**Stated task 1**
Reproduce the arbitration passage word for word, everything from "The arbitrator's decision of" down to "concerning the issues.".
**Stated task 2**
According to the arbitration passage, why would the present demand for arbitration not be barred by the doctrine of res judicata? Answer in one to three sentences.
**Stated task 3**
Translate this sentence from the arbitration passage into Spanish: "The arbitrator retained jurisdiction with respect to any subsequent disputes concerning the issues."

**Source document**
★ ★ ★ ★ ★ ★ ★

The arbitrator's decision of August 25, 1975 directed petitioner to restore the motor vehicles to the persons to whom they were assigned and further ordered that petitioner follow the appropriate collective bargaining procedure for instituting rule changes. The arbitrator retained jurisdiction with respect to any subsequent disputes concerning the issues.

The arbitrator's decision attempted to return petitioner and respondent to the positions which they were in before petitioner required that respondent's members leave their city cars at work when their daily work shifts were completed. The August, 1975 award did not address the main issue of whether after-hours' use of city cars was a fringe benefit nor did it make any determination as to the compensable value of the nonuse. Thus, the present demand for arbitration seeking a determination of these issues would not be barred by the doctrine of res judicata.

★ ★ ★ ★ ★ ★ ★

**Data**
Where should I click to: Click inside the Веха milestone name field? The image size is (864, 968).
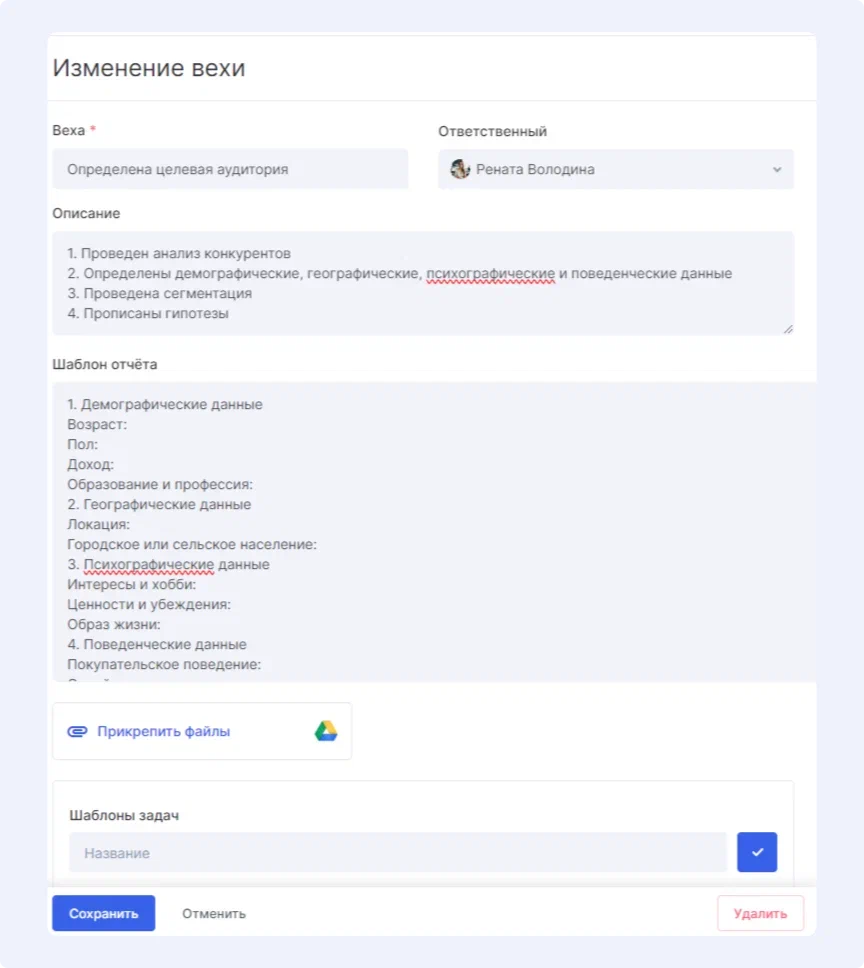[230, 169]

★ ★ ★ ★ ★ ★ ★

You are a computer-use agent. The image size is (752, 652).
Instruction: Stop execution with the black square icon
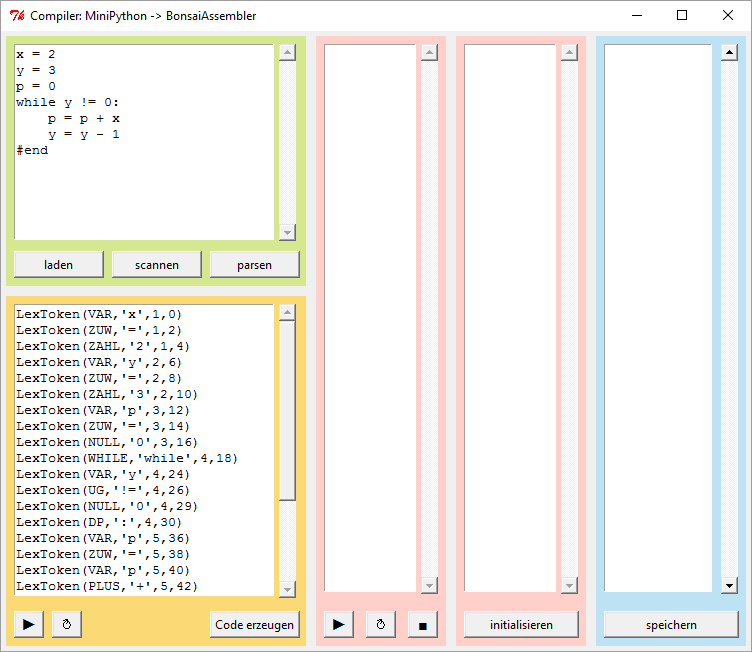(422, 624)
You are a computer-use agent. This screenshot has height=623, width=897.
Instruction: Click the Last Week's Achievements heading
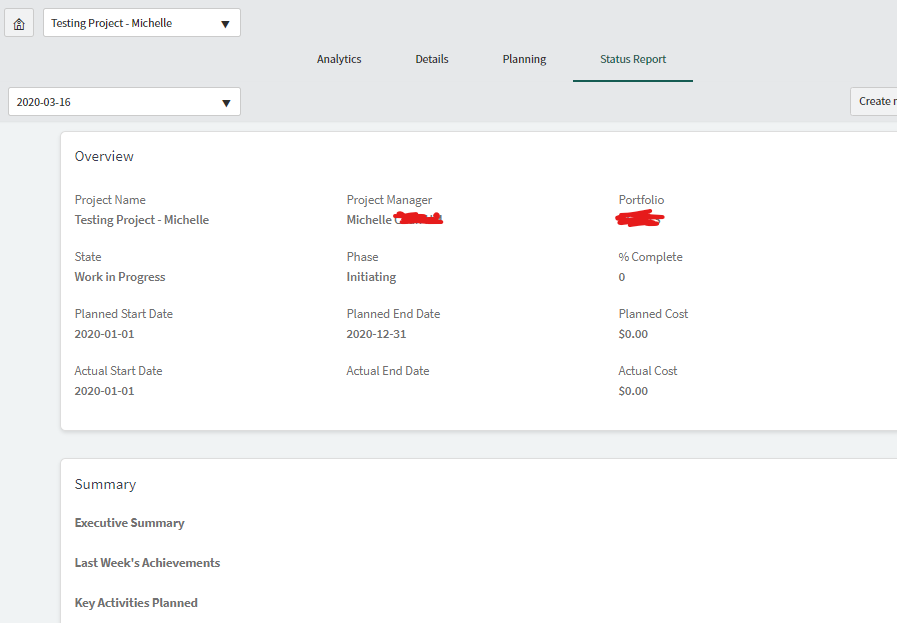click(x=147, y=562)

★ ★ ★ ★ ★ ★ ★

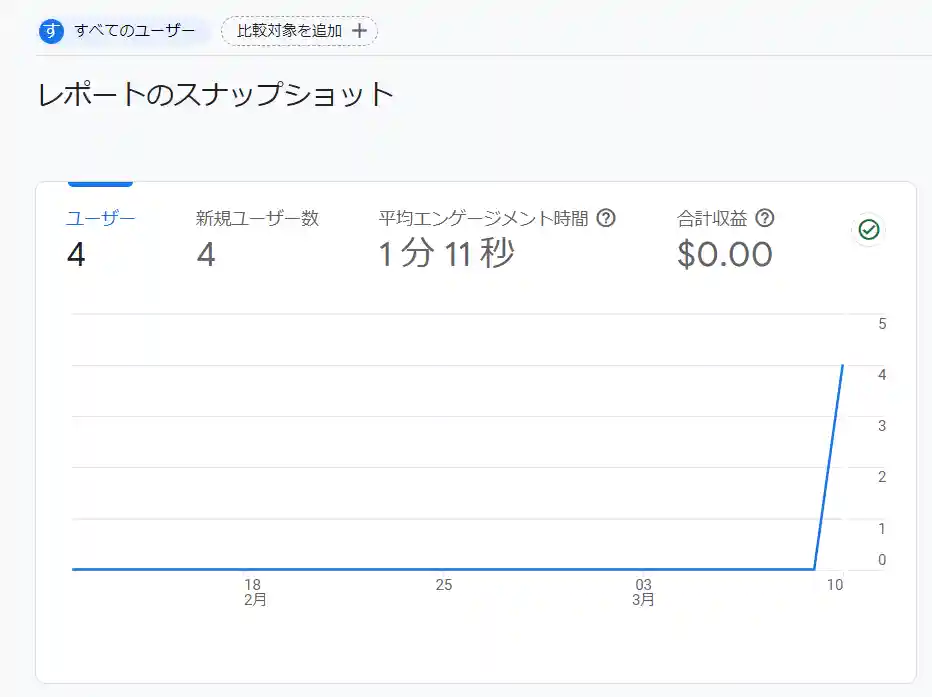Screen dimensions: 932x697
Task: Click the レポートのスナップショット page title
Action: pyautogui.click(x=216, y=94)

★ ★ ★ ★ ★ ★ ★

**Task solution 1**
The arbitrator's decision of August 25, 1975 directed petitioner to restore the motor vehicles to the persons to whom they were assigned and further ordered that petitioner follow the appropriate collective bargaining procedure for instituting rule changes. The arbitrator retained jurisdiction with respect to any subsequent disputes concerning the issues.

**Task solution 2**
The August 1975 award did not address the main issue of whether after-hours use of city cars was a fringe benefit. It also made no determination of the compensable value of the nonuse. Because the present demand seeks a determination of those issues, res judicata would not bar it.

**Task solution 3**
El árbitro conservó la jurisdicción respecto de cualquier controversia posterior relativa a las cuestiones.